Ntvnews.id, Jakarta - Pemerintah berupaya menyelesaikan polemik terkait pembayaran royalti musik dengan memfasilitasi dialog konstruktif antar pemangku kepentingan, guna mencapai kesepakatan yang menguntungkan semua pihak. Hal itu disampaikan oleh Kepala Kantor Komunikasi Kepresidenan (PCO) Hasan Nasbi.
Dalam konferensi pers di Kantor PCO, Gambir, Jakarta Pusat, Kamis, 14 Agustus 2025, Hasan menegaskan bahwa sudah ada lembaga yang dibentuk berdasarkan undang-undang untuk memfasilitasi penghargaan terhadap karya seniman, sehingga para kreator dapat memperoleh apresiasi dan imbal jasa yang pantas.
"Supaya hasil karya mereka itu mendapatkan penghargaan dan apresiasi yang layak," ujarnya.
Hasan menjelaskan, proses pembahasan mengenai polemik ini masih berlangsung dan belum mencapai keputusan final. Oleh karena itu, komunikasi antar pihak akan diperkuat demi menghasilkan solusi yang dapat diterima semua pihak, mulai dari seniman, pengelola hotel, restoran, tempat hiburan, hingga masyarakat.
“Kita cari win-win solution,” kata Hasan.
Baca Juga: Hasto Kristiyanto Dilantik Lagi Jadi Sekjen PDIP?
Ia juga menambahkan bahwa kementerian terkait, seperti Kementerian Pariwisata dan Ekonomi Kreatif (Kemenparekraf) dan Kementerian Hukum dan HAM (Kemenkum), bersama para pemangku kepentingan lain, akan membahas secara detail mekanisme dan penerapan di lapangan.
“Apresiasi terhadap hasil karya-karya mereka juga harus dipikirkan dan kita belum terbiasa dengan ini. Kita step by step, nanti akan mencari jalan keluar untuk hal ini,” tambahnya.
Polemik royalti musik mencuat kembali setelah muncul sejumlah gugatan hukum antara pencipta lagu dan penyanyi, disertai keluhan dari pelaku usaha yang menganggap kewajiban membayar royalti memberatkan.

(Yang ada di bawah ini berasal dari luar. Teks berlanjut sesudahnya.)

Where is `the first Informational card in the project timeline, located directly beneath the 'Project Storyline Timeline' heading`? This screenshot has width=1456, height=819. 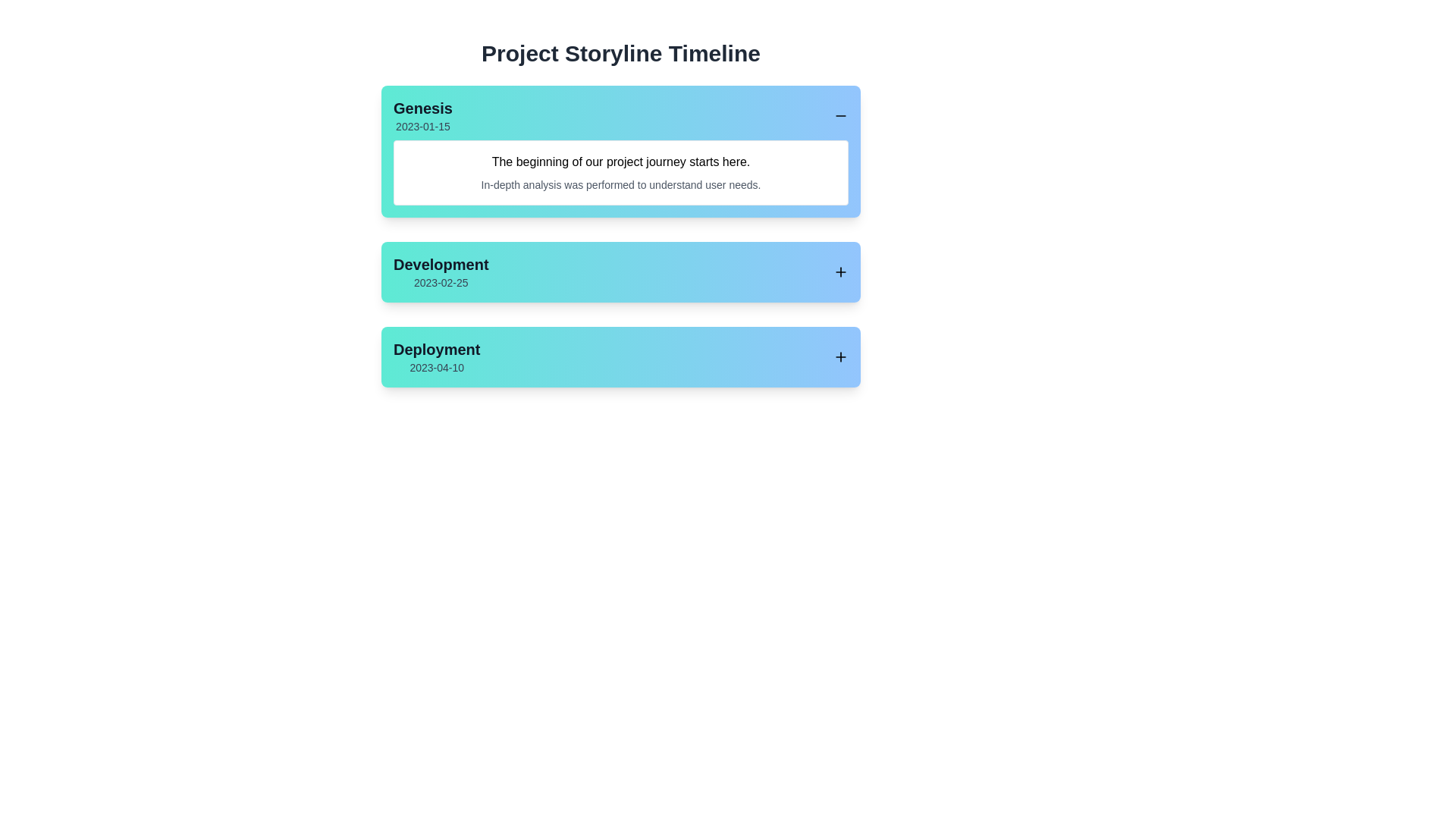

Sejumlah musisi menilai sengketa ini terjadi karena aturan yang tidak jelas, adanya tumpang tindih kebijakan, serta minimnya transparansi distribusi royalti oleh Lembaga Manajemen Kolektif (LMK). Sebagian musisi mengusulkan penggunaan sistem direct license agar pembayaran dapat langsung diterima pencipta lagu, meski mekanisme ini dinilai berpotensi bertentangan dengan regulasi yang ada.
Di sisi lain, pemilik kafe dan restoran menyatakan kekhawatiran untuk memutar musik Indonesia karena takut dikenakan biaya tambahan.